Dave Frohnmayer was a moderate Republican, a family man, who rose up to prominence in the Oregon State law system, eventually becoming Attorney General. His story is perhaps very typical of many American’s in such positions; good education, respected by the local community, and an honest and fair worker. However, his family life was very tragic as a disease, which he and his wife were carriers of, was passed onto a number of their daughters. Set against the backdrop of he and his wife’s efforts to find cures, set up support groups and to be generally strong in the face of such adversity, gives him a very human edge in the narrative. This is not a good guy/bad guy tale, but a story in which Epps deftly communicates the ambiguity and the chance of life.
If, perhaps, there is a bad guy in Peyote Vs. The State then it is the U.S. Supreme Court. Epps discusses the image that the average American has of the court, one that believes that it fights for their rights, but he juxtaposes this to the reality; that it picks and chooses its own cases—regardless of fairness. In fact, it might more appropriately be called a political battleground, and the shifting between Democratic and Republican control plays a very important part of this story. Specifically in regard to Ronald Reagan’s appointment of Justice Antonin Scalia. Epps’ exposition of the staunch, right-wing Catholic, who had his own ideas about how the court should function is particularly well described. Strong views combined with strong powers.
“…before the Supreme Court, the lawyers don’t have control. The justices ask the questions, and they take pride in their ability to stump even the best prepared advocate. The Court may overrule its own precedents, and the justices may decide that well-worn arguments no longer have any force” (Epps 187)
In such high drama, it appeared that everyone had forgotten the original reasons the Smith case came about in the first place, when Smith and a white colleague were sacked by the Douglas County Council on Alcohol and Drug Abuse Prevention and Treatment (ADAPT). The reason for this was because the two of them had partaken in Peyote with the Native American Church, this supposedly went against the code of practice of ADAPT who naively saw Peyote as a nasty, illegal drug. They were refused benefits and the case was taken to court. Initially, the court found in favour of Smith, but ADAPT appealed. Very soon, the case ceased to be about employment and instead centred on First Amendment rights concerning religious practice—eventually becoming a play trial for the highest court in the land.

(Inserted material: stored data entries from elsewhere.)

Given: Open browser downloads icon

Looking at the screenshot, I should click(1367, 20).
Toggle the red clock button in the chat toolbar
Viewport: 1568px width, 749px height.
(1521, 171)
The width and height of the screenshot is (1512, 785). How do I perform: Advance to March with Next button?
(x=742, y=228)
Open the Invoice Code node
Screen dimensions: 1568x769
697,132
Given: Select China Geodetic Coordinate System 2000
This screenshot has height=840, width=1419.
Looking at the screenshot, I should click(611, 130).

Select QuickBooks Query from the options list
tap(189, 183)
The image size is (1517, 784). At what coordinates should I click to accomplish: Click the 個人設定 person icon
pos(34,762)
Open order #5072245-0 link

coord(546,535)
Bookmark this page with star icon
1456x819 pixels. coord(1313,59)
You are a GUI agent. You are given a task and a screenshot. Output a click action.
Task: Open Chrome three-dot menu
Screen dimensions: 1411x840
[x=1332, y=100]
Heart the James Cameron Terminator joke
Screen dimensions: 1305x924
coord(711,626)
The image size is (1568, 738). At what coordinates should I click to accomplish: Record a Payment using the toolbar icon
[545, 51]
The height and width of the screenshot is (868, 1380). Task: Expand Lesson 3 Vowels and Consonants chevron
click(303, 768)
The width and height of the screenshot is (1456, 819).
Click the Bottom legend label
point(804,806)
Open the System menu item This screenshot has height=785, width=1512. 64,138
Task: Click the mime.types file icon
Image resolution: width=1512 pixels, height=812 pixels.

The culmination of the U.S. Supreme court’s harsh judgement in the case brought together various religious groups and, indeed, some back peddling by the court in latter cases. In one respect, it was an unhappy ending, so far as Smith did not win the case. However, Epps’ personal narrative goes far to show that individual’s lives go on regardless—Smith was accorded great respect and admiration and Oregon soon had its own chapter of the Native American Church. Peyote Vs. The State is a very engaging narrative, which brings to light the American justice system, archaic attitudes toward Peyote, but, more importantly, includes wonderful portraits of those involved. Not only a great history, but also a great story.